About 20 kids had a blast running through the trees, and it was worth the extra effort. Each child brought one dozen eggs and took home one dozen eggs. Bigger kids helped the littles once they found their eggs so everyone left happy:)
 
I asked parents to use new eggs (avoiding gluten crumbs in used eggs) and to fill eggs with gluten-free items. Here were some of the pre-hunt suggestions… Annie’s bunny fruit snacks (for sale at Target and almost everywhere) and Annie’s gluten-free snickerdoodle or cocoa & vanilla bunny cookies (confirm label states gluten-free) are both cute, gluten-free, and “Easter-y” options. For jelly beans, please use Jelly Bellies, which are gluten-free and small enough for toddlers. For more inspiration, I shared a gluten-free Easter candy list and a non-candy list and mentioned “no play-doh, please!” My note encouraged questions and said thank you a couple of times. It is extra work for folks, especially if they are not used to making things celiac-safe.
 
boy climbing tree
girl  climbing tree
 
Miss E and friend eating gluten-free Easter treats (rice crispy and fruit skewer respectively)

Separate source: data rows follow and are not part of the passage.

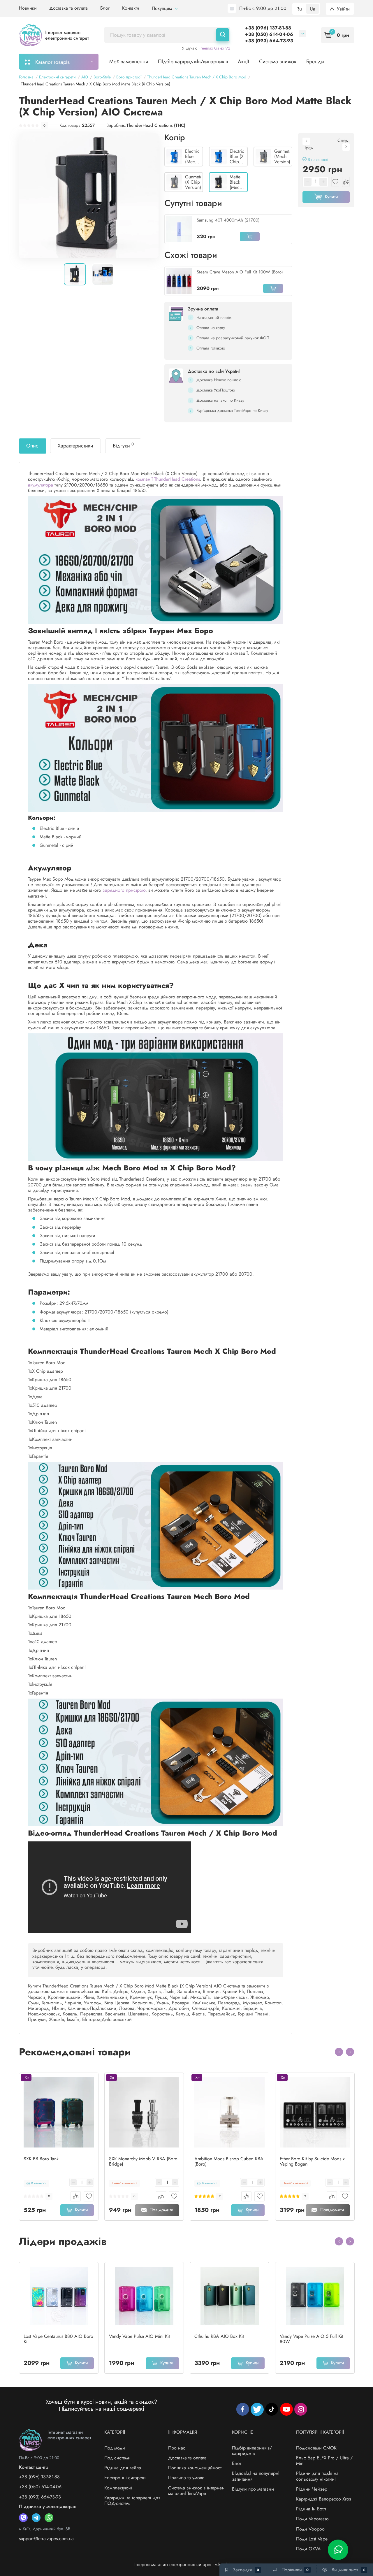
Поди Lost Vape (312, 2538)
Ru (299, 8)
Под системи (117, 2457)
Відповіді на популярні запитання (255, 2476)
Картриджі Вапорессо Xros (323, 2499)
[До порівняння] (76, 2196)
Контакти (130, 8)
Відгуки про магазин (253, 2489)
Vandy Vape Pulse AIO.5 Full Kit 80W (311, 2339)
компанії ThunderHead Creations (168, 479)
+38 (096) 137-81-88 (268, 27)
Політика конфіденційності (195, 2467)
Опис (32, 445)
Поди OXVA (308, 2548)
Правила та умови (186, 2477)
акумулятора (40, 485)
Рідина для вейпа (122, 2467)
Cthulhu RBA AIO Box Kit (219, 2336)
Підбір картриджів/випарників (193, 61)
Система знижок (277, 61)
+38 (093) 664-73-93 (269, 40)
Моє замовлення (128, 61)
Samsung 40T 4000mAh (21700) (228, 220)
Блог (105, 8)
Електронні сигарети (125, 2477)
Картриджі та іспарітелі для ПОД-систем (132, 2500)
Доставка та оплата (68, 8)
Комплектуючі (118, 2487)
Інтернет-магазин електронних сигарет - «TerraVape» (186, 2564)
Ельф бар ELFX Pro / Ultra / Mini (324, 2460)
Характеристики (75, 445)
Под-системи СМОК (316, 2448)
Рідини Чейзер (311, 2489)
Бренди (315, 61)
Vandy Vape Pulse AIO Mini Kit (139, 2336)
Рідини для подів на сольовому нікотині (317, 2476)
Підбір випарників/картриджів (252, 2451)
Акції (243, 61)
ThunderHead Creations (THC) (155, 125)
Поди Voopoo (310, 2529)
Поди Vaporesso (312, 2518)
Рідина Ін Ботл (311, 2508)
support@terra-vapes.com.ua (46, 2538)
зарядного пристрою (124, 890)
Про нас (176, 2448)
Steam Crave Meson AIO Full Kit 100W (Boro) (240, 272)
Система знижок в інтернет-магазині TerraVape (196, 2490)
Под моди (114, 2448)
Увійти (342, 8)
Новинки (28, 8)
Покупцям (162, 8)
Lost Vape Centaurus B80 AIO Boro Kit (58, 2339)
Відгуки (123, 445)
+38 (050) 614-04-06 (269, 34)
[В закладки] (89, 2196)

Enjoying fruit and a gluten-free “Rice Krispies” treat substitute

One thing the invite did not include was an apology. As a model for Miss E, I try to not apologize for our illness, but always show sincere appreciation for the extra efforts of others…. and we are the recipients of a lot of extra efforts. One mom bought a new cutting board to make a fruit “cake” entirely out of fruit – beautiful, healthful & yummy. Another mom worked extra hard to make gluten-free Rice Krispies Treats… the works, buying gluten-free Rice Krispies, prepping in a glass bowl, etc… then she took a piece of toast from her toddler while doing the final pat-down of the treats in the pan. She texted me, ready to leave them behind. I can imagine her frustration. She was being so kind to include Miss E, and her efforts were instantly in vain. I’ve been there. You’ve been there. Fortunately, we keep Trader Joe’s “organic brown rice marshmallow treats” on hand as our go-to treat for unexpected celebrations at school. All of the kiddos enjoyed the extra treats. Flexibility, a grateful attitude, and a backup plan go a long way in winning with celiac disease.

 
Speaking of a backup plan… upon inspection, Miss E did have two eggs with gluten items, but I quickly switched with another mom. Just in case, I also brought along a few packets of Annie’s bunny fruit snacks. Overall, the moms did an amazing job of finding gluten-free fillings: puffy stickers, poppers, hair bows, rings, money, egg-shaped sidewalk chalk, Annie’s bunny fruit snacks, Jelly Bellies…
 
I’d love to hear your ideas. What do you put in your gluten-free Easter eggs?